Climate change is worsening these trends. By the end of the century, realistic scenarios project that the planet will get 5 to 6 degrees warmer. Urban areas are particularly affected, as large residential and commercial buildings, roads, sidewalks, and other impervious surfaces throughout the built environment create heat islands that absorb and retain heat during the hottest times of the day and reduce cooling overnight. Under these projections, when faced with a once-in-a-generation heat wave, more than 20,000 lives could be lost in major U.S. cities. 

Through indoor air conditioning, the U.S. is much better equipped to keep people safe during periods of extreme heat compared with a century ago. Nationally, about 70% of homes now have central AC, while about 10% of households have no air conditioning. But the presence and type of home AC varies considerably by geography. Like exposure to other climate risks, protection from extreme heat also varies by income, tenure, and race. 

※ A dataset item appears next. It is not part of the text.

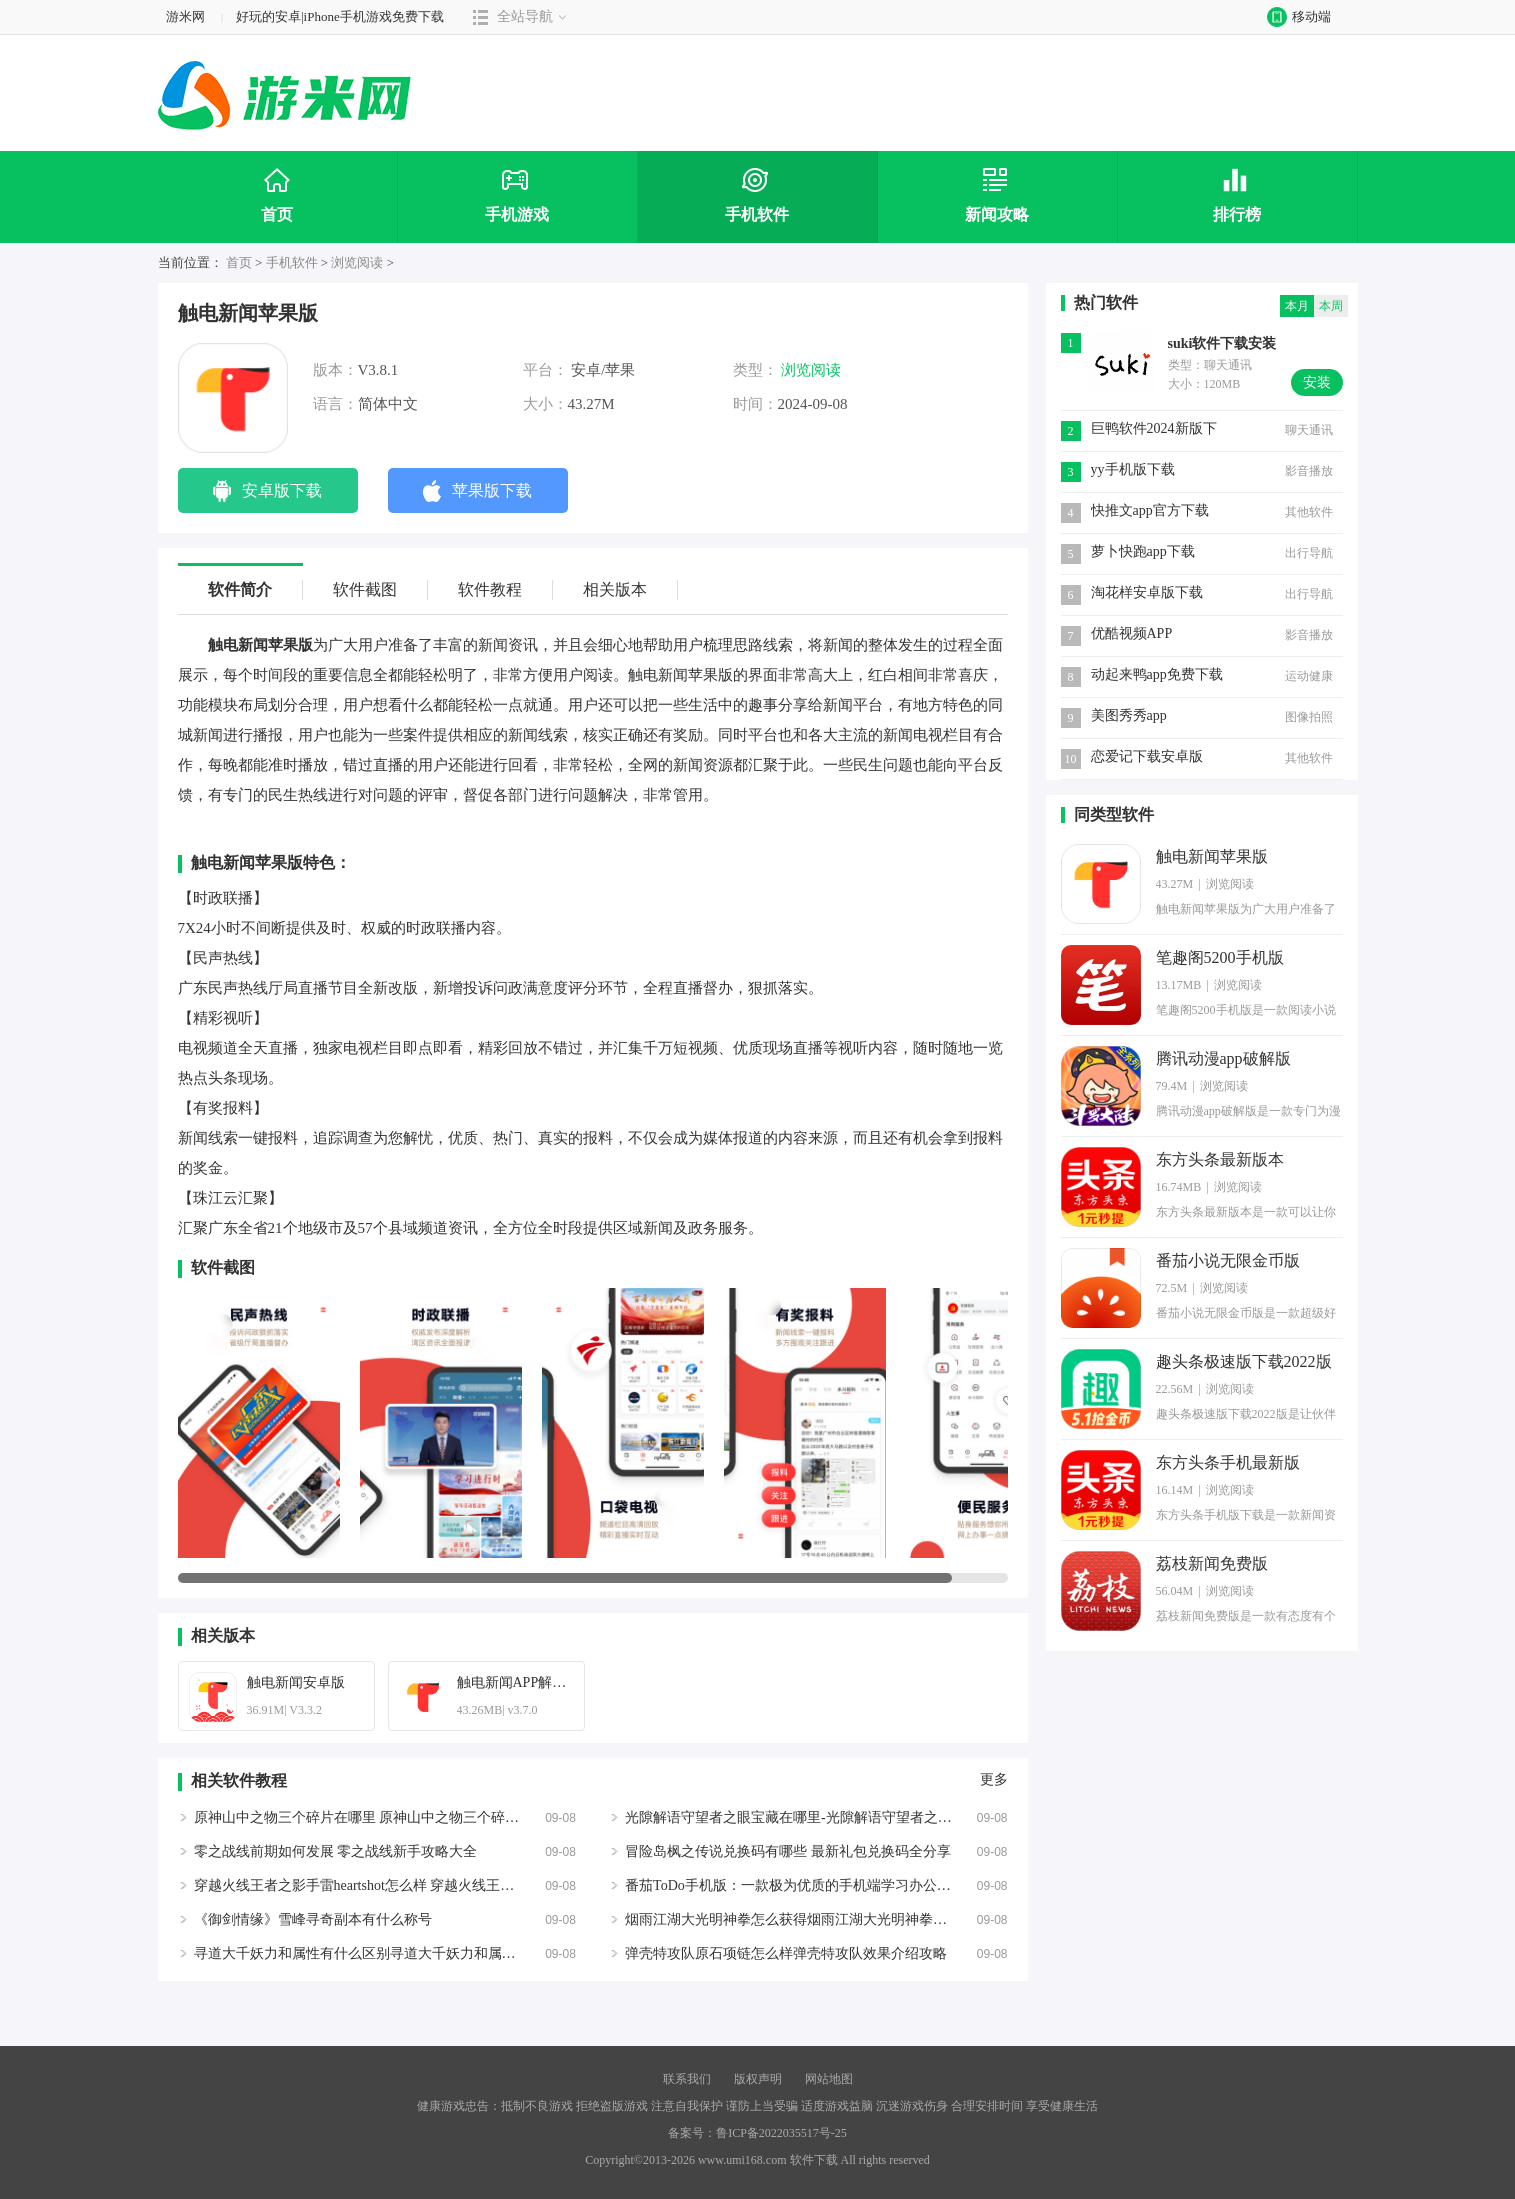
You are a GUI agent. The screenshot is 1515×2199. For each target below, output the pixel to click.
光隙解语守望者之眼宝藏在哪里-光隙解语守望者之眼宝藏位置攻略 (830, 1817)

Access to home AC varies across the US, largely—but not entirely—reflecting regional differences in climate. In Southeast and Southwest metro areas such as Atlanta, Houston, and Phoenix, 95% of homes are at least partially cooled by central air, while less than 3% have no air conditioning. (The Census Bureau’s American Housing Survey asks households whether any part of the house has AC.) West Coast metro areas such as Seattle, San Francisco, and San Jose, Calif. have the highest share of homes with no AC, while Northeast and Midwest metro areas with older housing stock tend to have more homes that rely on window AC units.